The US federal government released a report on March 20 that found more than 80 percent of the roughly two million people with opioid addiction are not being treated with the medications most likely to save their lives. The report concluded that, “There is no scientific evidence that justifies withholding medications from opioid use disorder patients in any setting or denying social services (e.g., housing, income supports) to individuals on medication for opioid use disorder. Therefore, to withhold treatment or deny services under these circumstances is unethical.”
So how is it that barriers to buprenorphine and methadone remain in place? Why don’t we massively expand access to these two lifesaving medications? The answer: Stigma. Methadone is probably the most stigmatized drug in the pharmacopeia and buprenorphine isn’t far behind. The medications are widely believed to be “trading one addiction for another.”
The Need for Activism Now
The fight to open safer consumption sites in the US is yet another example of a harm reduction intervention being opposed by the criminal justice system. In Philadelphia, federal prosecutors filed a civil suit against Safehouse, a nonprofit organization seeking to open a safe consumption site. The drug warriors don’t care that the evidence shows they save lives.
Canada currently has 24 safe consumption sites.
This isn’t like the AIDS epidemic, where it took over a decade of research to find drugs to keep people alive. The medications and resources to keep people with opioid addiction alive are known and available right now. Yet it’s still harder to get methadone or buprenorphine than street heroin.
And if pharmaceutical-grade heroin were available, as it is in Switzerland, Canada and many other countries, that would save many lives—yet that seems politically even less likely in the US than increasing methadone and buprenorphine access. The people in power who refuse to make these medications available on demand have blood on their hands.
Just give us a number: It seems there is no number of overdose deaths that will end the government neglect of people who use drugs.
And this is where we need to learn the lessons of AIDS activism. Because for a long time the government didn’t care that gay people were dying by the thousands. The organization Aids Coalition to Unleash Power (ACT-UP) organized demonstrations; die-ins; threw buckets of red paint on pharmaceutical headquarters; got arrested; confronted politicians, physicians, and the church. They made life hell for the people who would stand by, do nothing and watch them die.

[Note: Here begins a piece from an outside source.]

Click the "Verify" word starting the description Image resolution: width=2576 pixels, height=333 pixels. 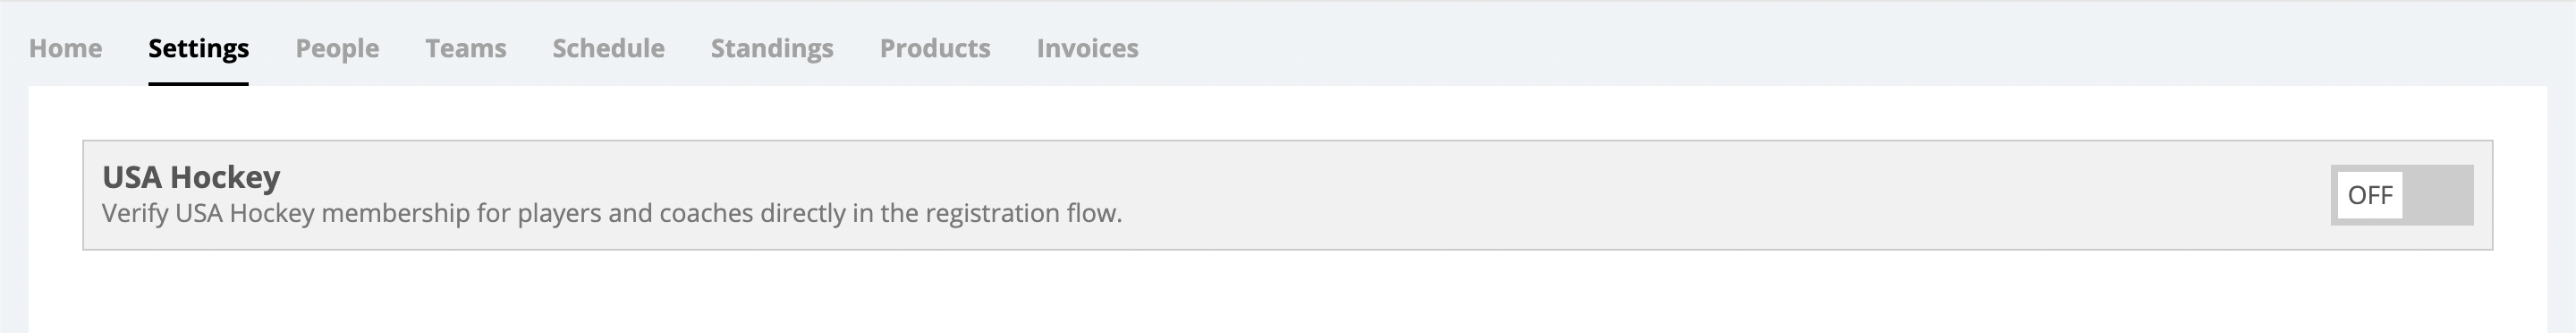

We need to change laws, but we don’t have time to wait for laws to change.
Similarly, in the 1980s, groups of harm reduction activists began making the breakthroughs that have spared us an even worse toll of human lives in this overdose crisis. They started illegal syringe exchanges. They handed out free syringes and went to jail.
And all of this activism led to real reforms. The Vancouver Area Network of Drug Users (VANDU) in Canada engaged in similar civil disobedience tactics. They forced their government to open a safe injection facility–the first legal one in North America.
All the research and reports that unequivocally show that harm reduction interventions work to decrease overdose deaths haven’t motivated politicians or the current president to implement them. Therefore, it’s past time to engage in civil disobedience to end the overdose crisis.
One part of that is setting up safe consumption sites despite their illegal status. That is precisely what activists in Toronto did last year, and what different groups are doing in Seattle and many other places.
We need to change laws, but we don’t have time to wait for laws to change. There is nothing to lose and thousands of lives that can be saved. We are standing on the shoulders of AIDS activists who fought the very same opponents we are fighting today. And it’s still a matter of life and death.